___ Material to process ___
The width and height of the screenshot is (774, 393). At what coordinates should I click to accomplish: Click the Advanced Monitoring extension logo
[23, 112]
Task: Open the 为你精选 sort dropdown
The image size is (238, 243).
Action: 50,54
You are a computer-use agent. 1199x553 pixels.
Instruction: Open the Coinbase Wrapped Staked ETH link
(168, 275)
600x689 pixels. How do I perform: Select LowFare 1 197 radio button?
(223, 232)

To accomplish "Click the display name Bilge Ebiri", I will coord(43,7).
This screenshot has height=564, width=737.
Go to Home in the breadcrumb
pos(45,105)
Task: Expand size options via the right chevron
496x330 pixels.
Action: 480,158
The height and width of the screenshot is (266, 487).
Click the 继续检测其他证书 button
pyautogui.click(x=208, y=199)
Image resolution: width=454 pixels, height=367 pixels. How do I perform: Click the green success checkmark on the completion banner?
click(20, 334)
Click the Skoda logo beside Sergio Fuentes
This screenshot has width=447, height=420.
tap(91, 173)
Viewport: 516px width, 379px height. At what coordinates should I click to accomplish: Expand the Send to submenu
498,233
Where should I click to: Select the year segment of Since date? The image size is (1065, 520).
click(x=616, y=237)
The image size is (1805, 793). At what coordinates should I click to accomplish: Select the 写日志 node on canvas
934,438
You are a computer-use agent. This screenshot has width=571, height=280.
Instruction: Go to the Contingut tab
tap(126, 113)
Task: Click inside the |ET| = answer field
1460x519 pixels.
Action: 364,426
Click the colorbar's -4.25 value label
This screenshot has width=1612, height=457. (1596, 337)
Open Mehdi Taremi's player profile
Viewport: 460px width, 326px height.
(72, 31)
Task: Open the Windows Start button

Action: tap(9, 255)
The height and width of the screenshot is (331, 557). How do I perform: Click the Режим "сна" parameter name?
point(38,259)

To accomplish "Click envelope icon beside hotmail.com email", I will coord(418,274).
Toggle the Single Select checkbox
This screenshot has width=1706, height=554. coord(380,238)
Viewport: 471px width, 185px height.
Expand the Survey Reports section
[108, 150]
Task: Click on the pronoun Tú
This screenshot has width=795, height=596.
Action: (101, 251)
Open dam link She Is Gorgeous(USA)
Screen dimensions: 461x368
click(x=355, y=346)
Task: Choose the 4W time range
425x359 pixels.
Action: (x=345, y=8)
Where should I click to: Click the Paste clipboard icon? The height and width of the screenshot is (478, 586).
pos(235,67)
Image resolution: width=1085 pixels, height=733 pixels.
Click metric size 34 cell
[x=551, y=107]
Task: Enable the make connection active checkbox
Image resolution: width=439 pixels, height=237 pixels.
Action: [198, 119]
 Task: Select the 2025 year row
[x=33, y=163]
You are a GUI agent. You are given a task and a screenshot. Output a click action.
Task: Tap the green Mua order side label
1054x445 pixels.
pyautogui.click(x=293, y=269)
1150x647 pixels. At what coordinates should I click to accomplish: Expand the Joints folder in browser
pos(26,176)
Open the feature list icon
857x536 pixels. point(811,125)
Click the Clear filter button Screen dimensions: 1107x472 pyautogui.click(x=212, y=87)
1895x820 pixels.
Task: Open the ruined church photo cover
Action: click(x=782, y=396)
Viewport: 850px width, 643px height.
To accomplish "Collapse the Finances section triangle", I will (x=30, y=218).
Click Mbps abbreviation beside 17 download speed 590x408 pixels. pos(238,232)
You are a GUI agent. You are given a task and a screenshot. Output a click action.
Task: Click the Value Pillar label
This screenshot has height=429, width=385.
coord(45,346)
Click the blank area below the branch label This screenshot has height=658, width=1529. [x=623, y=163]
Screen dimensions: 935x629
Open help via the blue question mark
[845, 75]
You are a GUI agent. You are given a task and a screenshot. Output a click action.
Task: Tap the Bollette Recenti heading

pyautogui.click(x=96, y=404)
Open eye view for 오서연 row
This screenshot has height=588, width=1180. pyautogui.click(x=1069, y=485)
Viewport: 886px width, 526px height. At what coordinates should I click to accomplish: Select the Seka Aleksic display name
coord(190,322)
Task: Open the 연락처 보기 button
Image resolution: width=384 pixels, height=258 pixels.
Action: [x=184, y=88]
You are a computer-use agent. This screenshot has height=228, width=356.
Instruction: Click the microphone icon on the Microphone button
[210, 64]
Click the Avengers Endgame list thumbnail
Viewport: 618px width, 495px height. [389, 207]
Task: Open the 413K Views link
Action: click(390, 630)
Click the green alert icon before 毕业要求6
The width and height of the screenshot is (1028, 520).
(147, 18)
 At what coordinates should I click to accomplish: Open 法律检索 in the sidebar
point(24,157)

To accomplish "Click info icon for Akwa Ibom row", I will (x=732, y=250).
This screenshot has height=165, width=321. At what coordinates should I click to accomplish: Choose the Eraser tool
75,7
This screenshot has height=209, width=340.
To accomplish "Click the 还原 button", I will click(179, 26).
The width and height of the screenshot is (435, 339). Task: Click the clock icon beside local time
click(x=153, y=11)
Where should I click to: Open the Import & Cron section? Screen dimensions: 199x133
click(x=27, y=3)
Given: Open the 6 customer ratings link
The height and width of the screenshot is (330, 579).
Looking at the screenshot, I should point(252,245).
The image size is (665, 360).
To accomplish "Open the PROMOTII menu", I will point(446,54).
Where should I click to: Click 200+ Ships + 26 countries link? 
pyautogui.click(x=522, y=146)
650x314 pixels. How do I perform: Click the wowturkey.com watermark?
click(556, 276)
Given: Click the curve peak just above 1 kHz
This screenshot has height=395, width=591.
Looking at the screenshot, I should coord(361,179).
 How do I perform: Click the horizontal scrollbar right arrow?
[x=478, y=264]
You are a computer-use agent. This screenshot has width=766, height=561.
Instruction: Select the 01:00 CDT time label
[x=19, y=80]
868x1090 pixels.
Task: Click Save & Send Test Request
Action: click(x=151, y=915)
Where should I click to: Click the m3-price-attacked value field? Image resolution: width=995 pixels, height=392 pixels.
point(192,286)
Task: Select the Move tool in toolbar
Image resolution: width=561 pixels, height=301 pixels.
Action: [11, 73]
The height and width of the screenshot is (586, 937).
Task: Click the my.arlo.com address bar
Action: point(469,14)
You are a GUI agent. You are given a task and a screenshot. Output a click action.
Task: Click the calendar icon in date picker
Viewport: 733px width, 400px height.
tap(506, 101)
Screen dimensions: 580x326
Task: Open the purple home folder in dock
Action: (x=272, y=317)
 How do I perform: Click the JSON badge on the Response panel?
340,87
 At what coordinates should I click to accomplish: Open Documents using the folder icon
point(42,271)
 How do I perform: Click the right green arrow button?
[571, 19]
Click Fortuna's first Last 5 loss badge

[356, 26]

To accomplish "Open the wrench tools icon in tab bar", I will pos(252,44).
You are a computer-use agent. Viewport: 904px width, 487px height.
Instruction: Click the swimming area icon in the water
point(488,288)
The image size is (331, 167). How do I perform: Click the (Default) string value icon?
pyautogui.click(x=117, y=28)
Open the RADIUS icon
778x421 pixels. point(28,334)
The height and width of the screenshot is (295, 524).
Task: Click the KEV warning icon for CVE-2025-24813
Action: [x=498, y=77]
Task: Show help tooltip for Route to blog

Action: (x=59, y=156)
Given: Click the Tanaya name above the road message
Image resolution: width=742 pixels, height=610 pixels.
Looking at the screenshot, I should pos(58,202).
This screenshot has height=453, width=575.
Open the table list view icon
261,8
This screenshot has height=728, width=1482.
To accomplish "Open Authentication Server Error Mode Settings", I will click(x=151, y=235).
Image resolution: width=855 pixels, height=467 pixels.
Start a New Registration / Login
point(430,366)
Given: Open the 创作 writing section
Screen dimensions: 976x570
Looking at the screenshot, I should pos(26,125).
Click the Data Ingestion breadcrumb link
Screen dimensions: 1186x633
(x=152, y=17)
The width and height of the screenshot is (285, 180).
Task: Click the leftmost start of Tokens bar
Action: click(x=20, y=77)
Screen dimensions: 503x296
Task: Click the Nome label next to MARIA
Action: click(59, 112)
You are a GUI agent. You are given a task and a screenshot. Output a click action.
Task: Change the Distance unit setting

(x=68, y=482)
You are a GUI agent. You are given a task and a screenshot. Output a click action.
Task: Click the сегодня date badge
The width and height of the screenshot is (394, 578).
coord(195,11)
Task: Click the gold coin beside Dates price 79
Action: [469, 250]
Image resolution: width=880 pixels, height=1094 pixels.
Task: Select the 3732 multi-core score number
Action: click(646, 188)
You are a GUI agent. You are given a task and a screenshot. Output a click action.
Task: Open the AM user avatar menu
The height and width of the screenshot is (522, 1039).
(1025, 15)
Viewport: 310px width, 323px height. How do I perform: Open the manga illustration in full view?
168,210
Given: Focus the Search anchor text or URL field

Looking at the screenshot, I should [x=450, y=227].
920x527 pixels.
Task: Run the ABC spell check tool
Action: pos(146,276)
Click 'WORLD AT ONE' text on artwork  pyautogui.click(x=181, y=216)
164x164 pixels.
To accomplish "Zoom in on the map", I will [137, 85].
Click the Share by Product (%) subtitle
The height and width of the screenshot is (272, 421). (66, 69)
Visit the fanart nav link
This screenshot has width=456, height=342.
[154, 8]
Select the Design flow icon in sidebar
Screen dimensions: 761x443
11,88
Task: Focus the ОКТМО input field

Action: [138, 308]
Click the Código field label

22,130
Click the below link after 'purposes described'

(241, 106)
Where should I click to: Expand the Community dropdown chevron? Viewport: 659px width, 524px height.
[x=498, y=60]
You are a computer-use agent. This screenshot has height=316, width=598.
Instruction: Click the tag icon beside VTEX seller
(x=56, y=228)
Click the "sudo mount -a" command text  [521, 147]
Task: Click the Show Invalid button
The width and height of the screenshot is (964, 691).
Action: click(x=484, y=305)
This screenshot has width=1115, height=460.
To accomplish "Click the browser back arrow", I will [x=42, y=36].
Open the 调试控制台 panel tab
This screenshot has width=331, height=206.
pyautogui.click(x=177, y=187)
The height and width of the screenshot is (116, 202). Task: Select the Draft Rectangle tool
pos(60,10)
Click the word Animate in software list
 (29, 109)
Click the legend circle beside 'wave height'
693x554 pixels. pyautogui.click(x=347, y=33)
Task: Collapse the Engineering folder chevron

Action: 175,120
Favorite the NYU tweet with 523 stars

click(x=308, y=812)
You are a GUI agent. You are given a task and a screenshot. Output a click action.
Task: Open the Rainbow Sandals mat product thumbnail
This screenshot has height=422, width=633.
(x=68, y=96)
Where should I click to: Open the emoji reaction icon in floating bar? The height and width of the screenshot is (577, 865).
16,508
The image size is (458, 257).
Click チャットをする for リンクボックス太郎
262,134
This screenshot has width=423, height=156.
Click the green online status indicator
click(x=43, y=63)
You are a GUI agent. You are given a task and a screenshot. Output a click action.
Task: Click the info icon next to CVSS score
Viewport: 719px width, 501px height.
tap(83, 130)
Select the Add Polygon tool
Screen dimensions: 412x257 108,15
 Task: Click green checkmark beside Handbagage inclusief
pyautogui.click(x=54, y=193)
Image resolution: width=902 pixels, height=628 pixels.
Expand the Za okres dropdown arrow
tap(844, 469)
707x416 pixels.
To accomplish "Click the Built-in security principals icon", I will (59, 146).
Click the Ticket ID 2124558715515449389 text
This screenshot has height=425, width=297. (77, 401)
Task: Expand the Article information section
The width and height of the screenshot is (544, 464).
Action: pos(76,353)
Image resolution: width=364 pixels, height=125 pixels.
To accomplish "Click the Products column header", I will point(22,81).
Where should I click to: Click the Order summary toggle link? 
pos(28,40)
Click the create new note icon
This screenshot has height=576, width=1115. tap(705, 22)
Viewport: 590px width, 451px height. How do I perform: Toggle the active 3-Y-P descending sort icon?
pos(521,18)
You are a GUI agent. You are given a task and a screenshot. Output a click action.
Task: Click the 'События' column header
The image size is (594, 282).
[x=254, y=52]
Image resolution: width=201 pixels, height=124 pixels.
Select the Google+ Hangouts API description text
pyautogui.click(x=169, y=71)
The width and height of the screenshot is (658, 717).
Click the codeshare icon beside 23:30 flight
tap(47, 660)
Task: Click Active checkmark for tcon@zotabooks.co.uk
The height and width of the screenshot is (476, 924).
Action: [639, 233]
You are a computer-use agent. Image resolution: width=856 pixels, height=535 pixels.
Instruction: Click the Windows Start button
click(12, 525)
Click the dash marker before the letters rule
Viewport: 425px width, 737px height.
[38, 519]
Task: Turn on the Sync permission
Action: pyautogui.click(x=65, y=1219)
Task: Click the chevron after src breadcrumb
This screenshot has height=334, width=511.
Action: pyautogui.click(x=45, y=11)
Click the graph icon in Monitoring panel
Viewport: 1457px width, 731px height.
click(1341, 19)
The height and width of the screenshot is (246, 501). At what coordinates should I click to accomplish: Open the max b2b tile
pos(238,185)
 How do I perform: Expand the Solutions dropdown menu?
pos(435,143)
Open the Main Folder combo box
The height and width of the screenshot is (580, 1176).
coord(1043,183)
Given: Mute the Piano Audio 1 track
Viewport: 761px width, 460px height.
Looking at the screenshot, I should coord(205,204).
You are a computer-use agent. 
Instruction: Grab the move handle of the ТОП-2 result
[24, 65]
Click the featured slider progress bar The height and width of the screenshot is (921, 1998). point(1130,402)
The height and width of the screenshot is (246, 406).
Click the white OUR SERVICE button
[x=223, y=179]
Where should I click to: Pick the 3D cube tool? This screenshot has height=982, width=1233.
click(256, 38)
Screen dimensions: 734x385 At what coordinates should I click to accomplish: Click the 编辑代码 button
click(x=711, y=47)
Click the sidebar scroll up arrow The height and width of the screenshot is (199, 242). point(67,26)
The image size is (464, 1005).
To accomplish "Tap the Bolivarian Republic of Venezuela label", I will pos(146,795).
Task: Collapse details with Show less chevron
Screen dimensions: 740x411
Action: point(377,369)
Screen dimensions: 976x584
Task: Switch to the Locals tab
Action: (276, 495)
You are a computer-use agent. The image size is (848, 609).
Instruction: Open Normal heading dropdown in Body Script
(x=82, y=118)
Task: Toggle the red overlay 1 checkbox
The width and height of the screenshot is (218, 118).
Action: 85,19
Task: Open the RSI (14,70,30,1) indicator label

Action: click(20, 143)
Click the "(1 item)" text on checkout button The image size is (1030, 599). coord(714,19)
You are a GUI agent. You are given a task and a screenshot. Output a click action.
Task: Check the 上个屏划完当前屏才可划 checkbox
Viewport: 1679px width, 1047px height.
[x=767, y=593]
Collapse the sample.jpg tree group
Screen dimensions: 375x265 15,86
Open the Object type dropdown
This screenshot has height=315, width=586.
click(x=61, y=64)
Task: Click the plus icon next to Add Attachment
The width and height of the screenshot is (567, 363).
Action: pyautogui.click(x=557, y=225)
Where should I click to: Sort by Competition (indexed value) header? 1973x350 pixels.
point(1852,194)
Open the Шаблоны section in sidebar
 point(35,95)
___
• **Exercise goal**:
Show all of the lines above in which "before" is present.

• **Response box**:
Click the green alert icon before 毕业要求6
Click the dash marker before the letters rule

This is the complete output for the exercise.